As in open arc welding, the source of heat in the submerged arc welding process is an electric arc or arcs between a metal electrode, or electrodes and the work. The welding zone is shielded by a blanket of flux, so that the arc is not visible. Hence the name “submerged arc welding”. The arc melts the parent metal, the electrode, and the flux. The fused flux produces a blanket of liquid slag which forms a protective envelope both around the arc and the welding zone.
Right beneath the electrode tip a weld pool is formed, holding an amount of molten metal. On melting, the electrode metal forms globules which go over into the puddle and mix with the molten parent metal. The pressure of the arc forces the mix out of the puddle so that it forms the weld. This action continues as long as the arc advances. The shape and size of the puddle have a strong effect on those of the weld.
The method of making a weld by submerged arc welding is illustrated diagrammatically in Fig. 6.13. Flux is fed continuously onto the work just ahead of the advancing arc. Since the arc is not visible, the operator can wear goggles with ordinary glasses, using neither a hand screen nor a helmet. Since molten flux is lighter than molten metal, it floats to the surface and solidifies as a crust of brittle slag which is readily removable from the weld surface. Much of the flux spread on the work remains un-fused. It is recovered by suction into the hopper for re-use.
The flux may be made of silica, metal oxides, and other compounds fused together and then crushed to proper size. Another group of fluxes is made of similar material “bonded” and formed into granules.
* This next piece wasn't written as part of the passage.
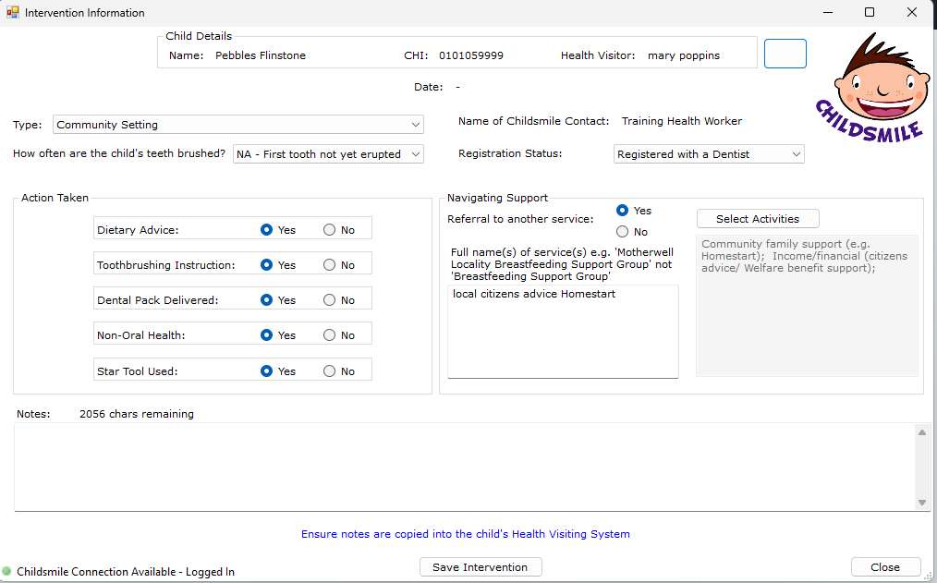Choose No for Non-Oral Health
Viewport: 937px width, 583px height.
click(x=330, y=335)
The bare electrode is fed from a reel down through the gun or nozzle. The operator can move it slowly, a little at a time for the start of the arc and then set the proper feed rate on the control box. Wire of several alloys for steel, stainless steel, copper etc. is available in diameters from 3 to 6 mm. Voltage employed is from 25 to 40 volts. Current employed depends considerably on work-piece thickness. Normally dc is used employing 600 to 1,000 A current for welding alloy and stainless steel, although ac is preferable particularly for low carbon steel. The current for ac is usually 2,000 A.
The advantages of submerged arc welding are:
(i) Partly because it is often automated, it is much faster than regular arc welding. Speeds up to 3,800 mm/minute are possible on 3 mm thick steel at 100% efficiency.
(ii) Deep penetration with high quality weld is possible.
(iii) Less distortion occurs from high speed and uniform heat input, especially when automated.
(iv) No edge preparation is required.
(v) Operator is not exposed to usual spatter and can work more easily without helmet and other safety equipment.
(vi) The welds obtained have good ductility, impact strength, uniformity, low nitrogen content and high corrosion resist ance.
(vii) Manipulative skills normally not involved.
(viii) High utilisation of electrode wire.
(ix) Easily automated for high operator factor.
(x) Little or no smoke.
The submerged arc welding is widely used in heavy steel plate fabrication work. This includes the welding of structural shapes, the longitudinal seam of larger diameter pipe, the manufacture of machine components for all types of heavy industry, the manufacture of vessels and tanks for pressure and storage use. It is widely used in the ship building industry for splicing and fabricating subassemblies, and by many other industries where steels are used in medium to heavy thickness.
It is also used for surfacing and build-up work, maintenance, and repair.